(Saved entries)
********
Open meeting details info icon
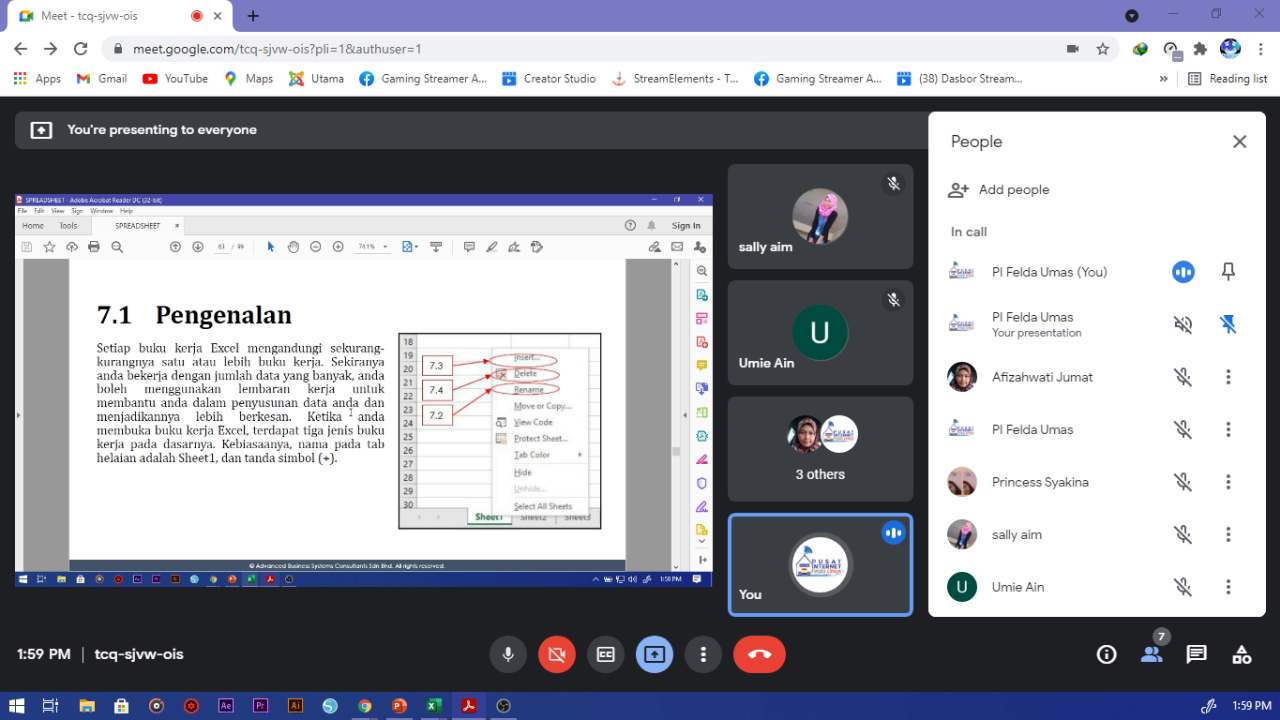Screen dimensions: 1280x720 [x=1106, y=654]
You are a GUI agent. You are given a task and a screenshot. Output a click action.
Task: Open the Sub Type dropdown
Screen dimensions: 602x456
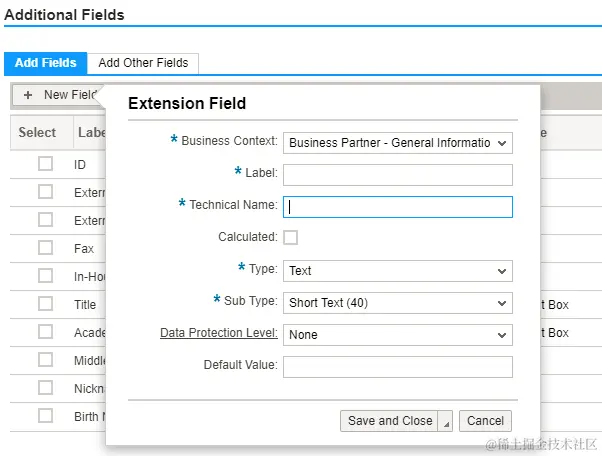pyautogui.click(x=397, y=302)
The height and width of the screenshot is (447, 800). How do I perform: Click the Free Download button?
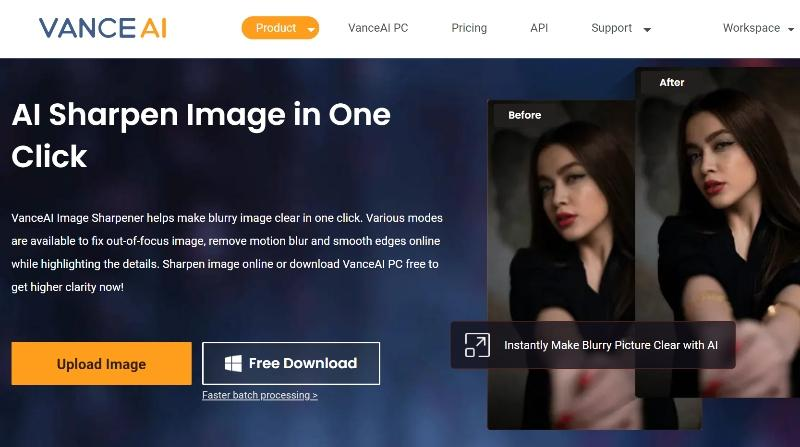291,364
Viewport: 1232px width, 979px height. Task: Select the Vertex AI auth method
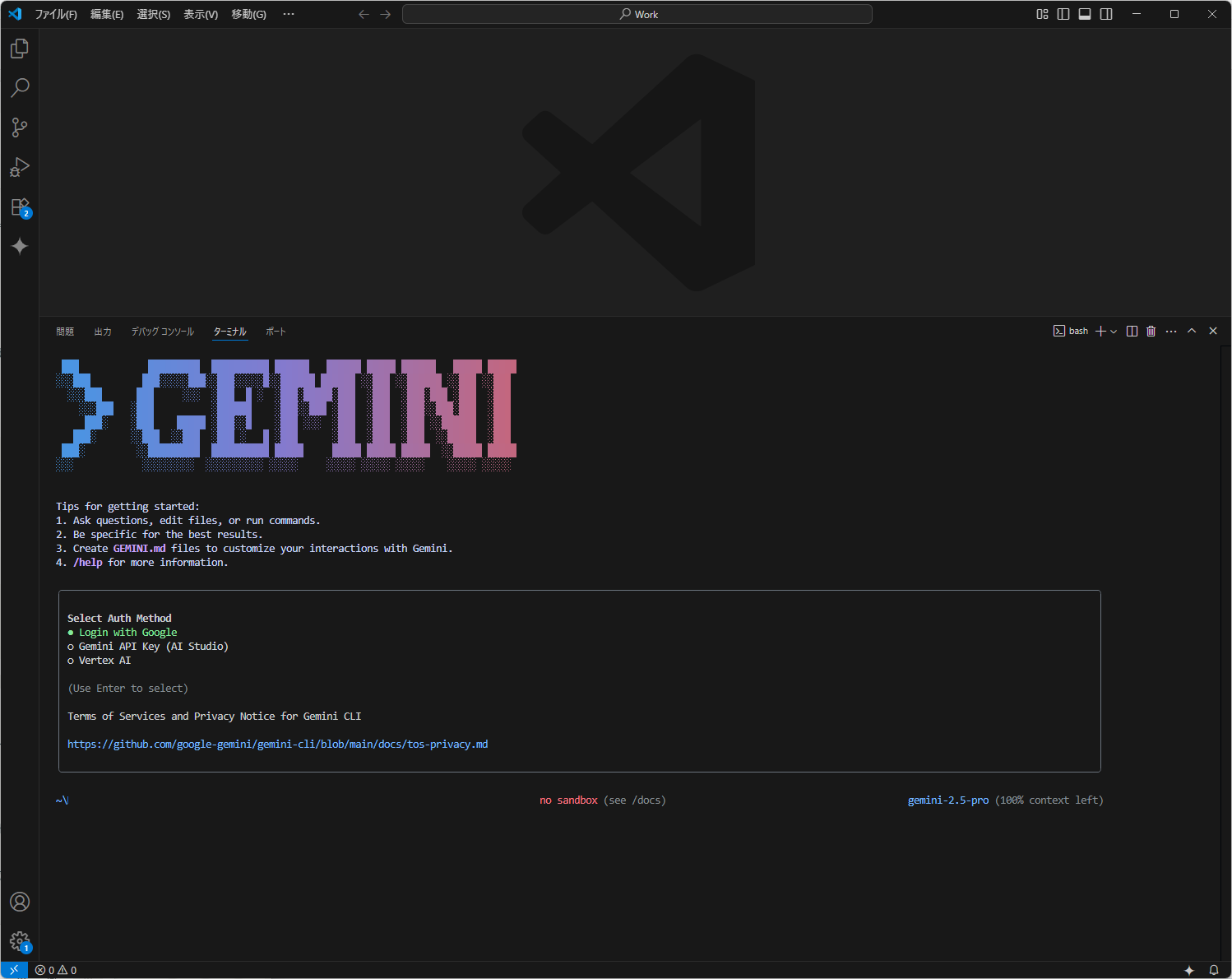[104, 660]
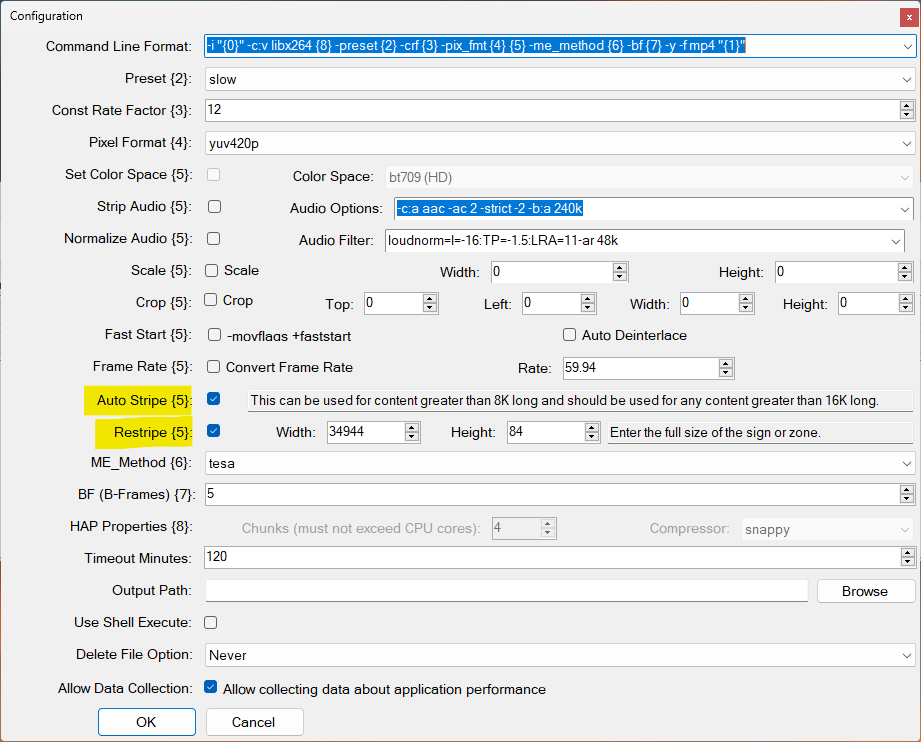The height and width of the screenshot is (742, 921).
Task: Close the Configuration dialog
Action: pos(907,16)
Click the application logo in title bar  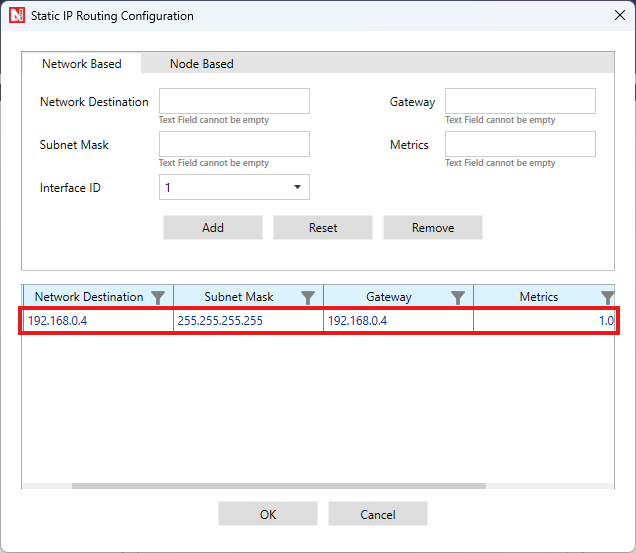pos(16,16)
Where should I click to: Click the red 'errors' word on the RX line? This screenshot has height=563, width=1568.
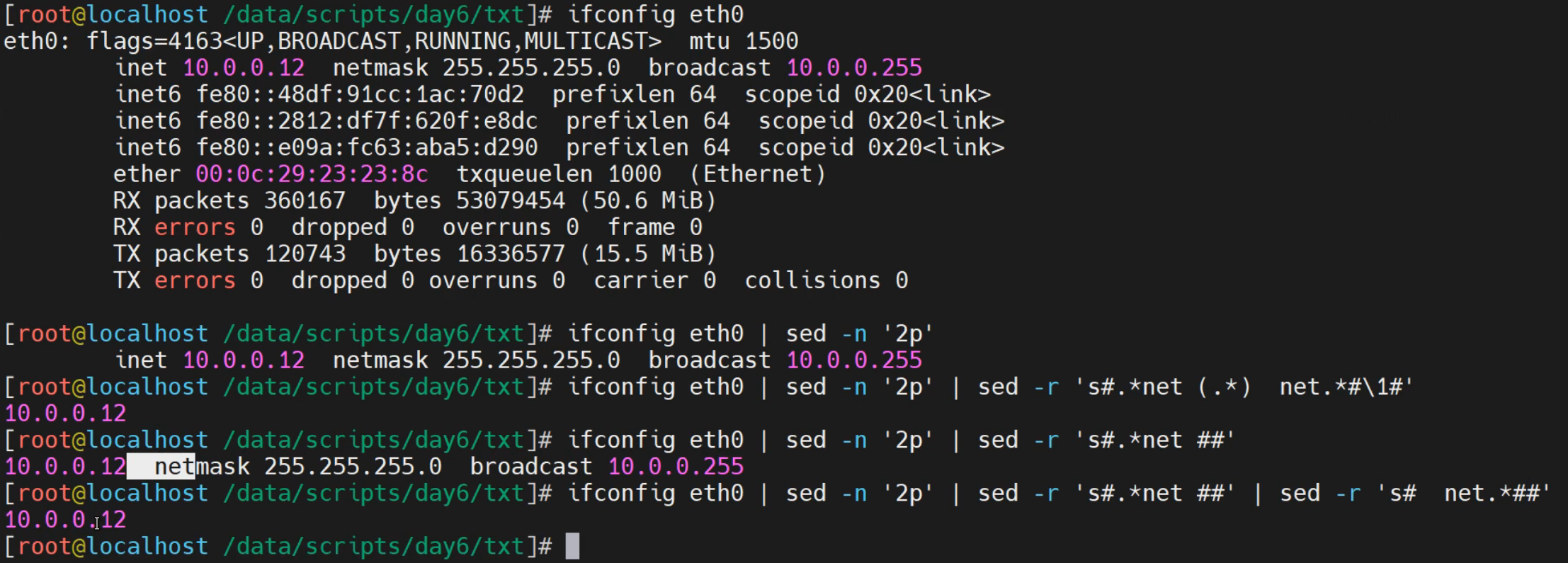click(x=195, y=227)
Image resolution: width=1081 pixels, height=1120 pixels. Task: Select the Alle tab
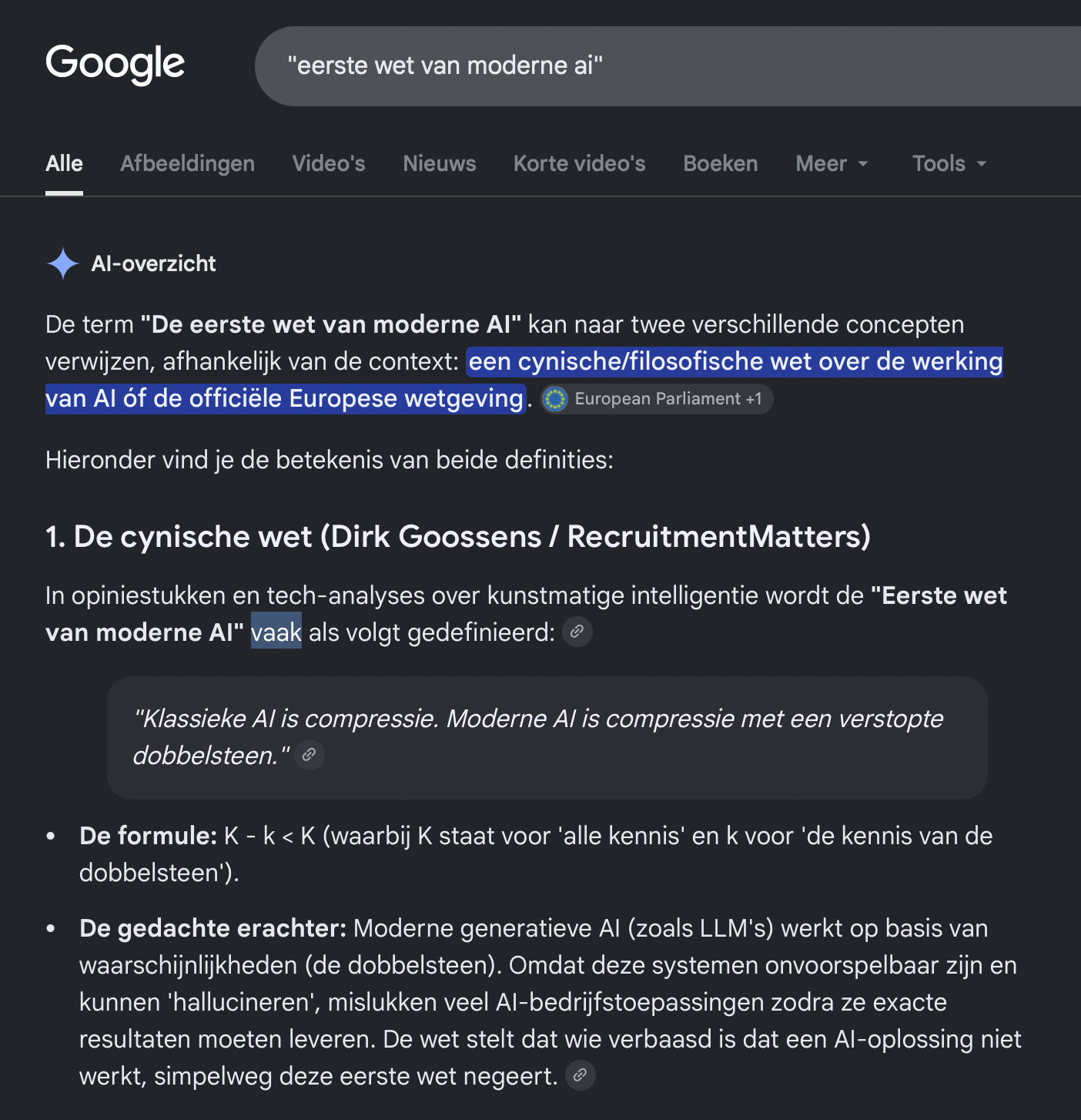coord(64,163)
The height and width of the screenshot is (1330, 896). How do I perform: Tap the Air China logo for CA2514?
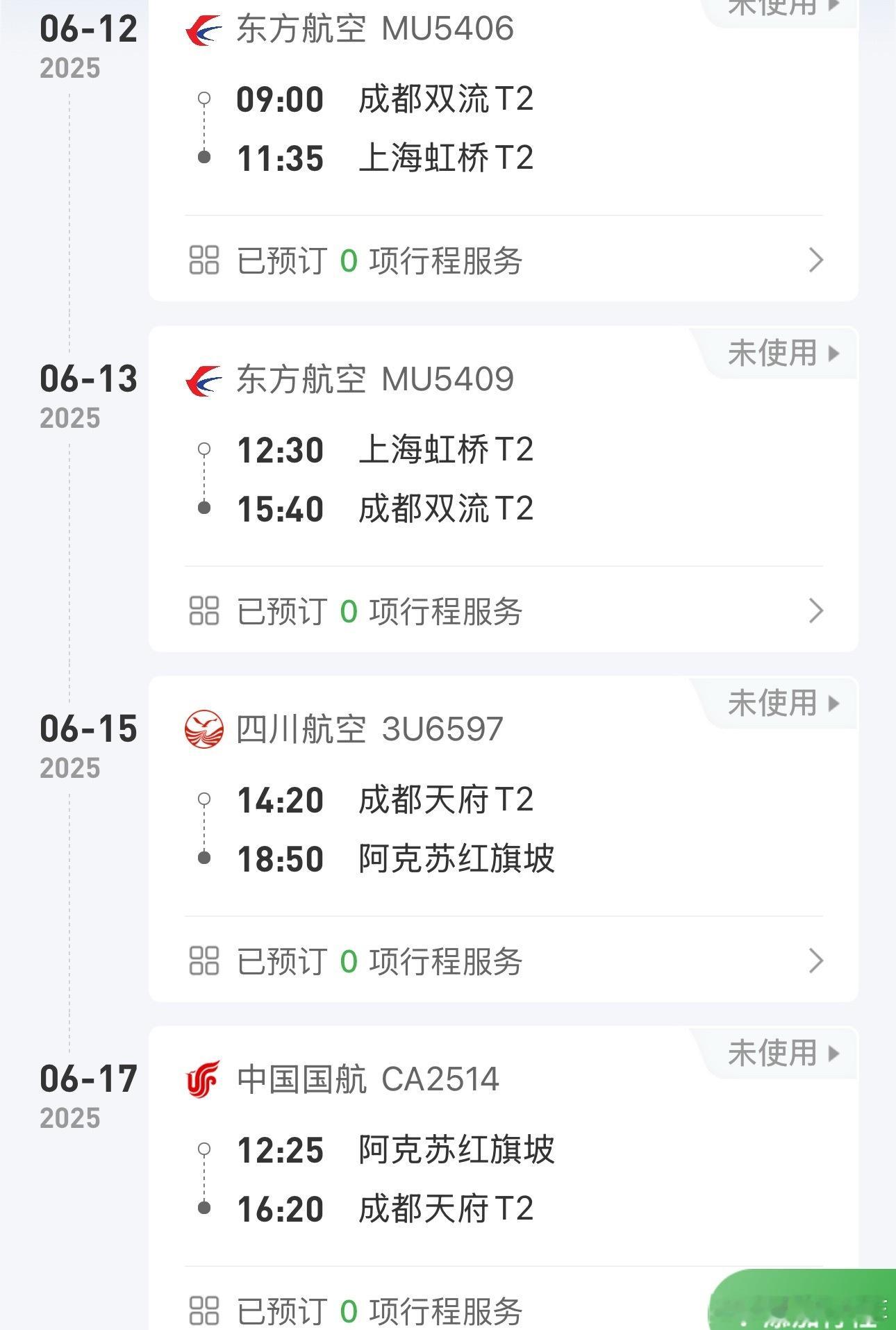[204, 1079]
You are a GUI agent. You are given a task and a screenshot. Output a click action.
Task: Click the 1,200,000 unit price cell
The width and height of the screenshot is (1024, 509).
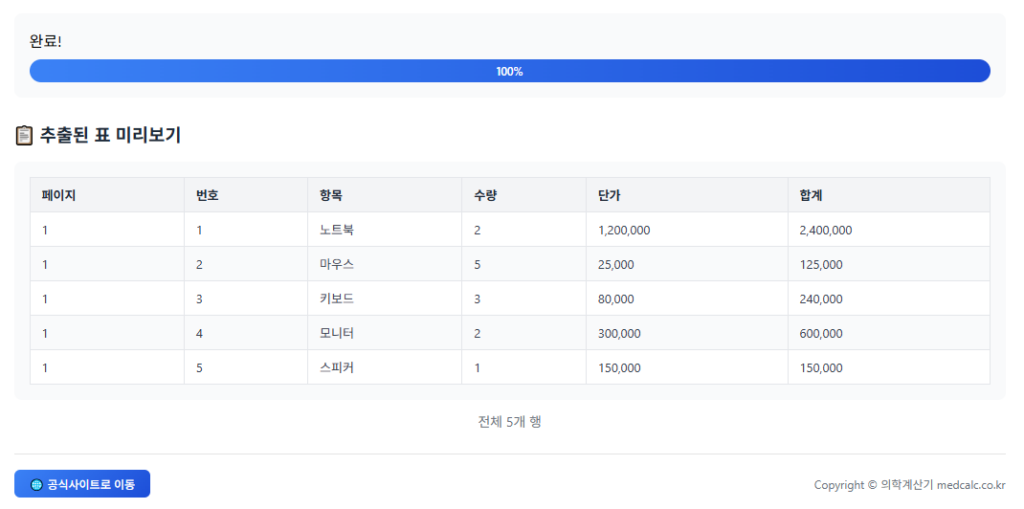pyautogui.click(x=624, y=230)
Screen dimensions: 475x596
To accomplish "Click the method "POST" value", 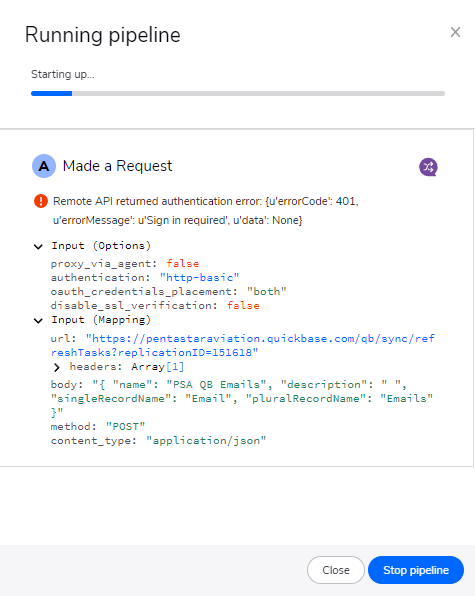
********
| What to produce |
Start with the line above containing "The height and width of the screenshot is (1330, 896)." and end with the line containing "Screen dimensions: 475x596". Set down that stretch exactly, without any pictures.

| Exercise result |
The height and width of the screenshot is (1330, 896). How do I perform: Tap the Air China logo for CA2514?
[204, 1079]
You are a GUI agent. You are given a task and a screenshot. Output a click action.
Task: Click the 1,200,000 unit price cell
The width and height of the screenshot is (1024, 509).
pyautogui.click(x=624, y=230)
Screen dimensions: 475x596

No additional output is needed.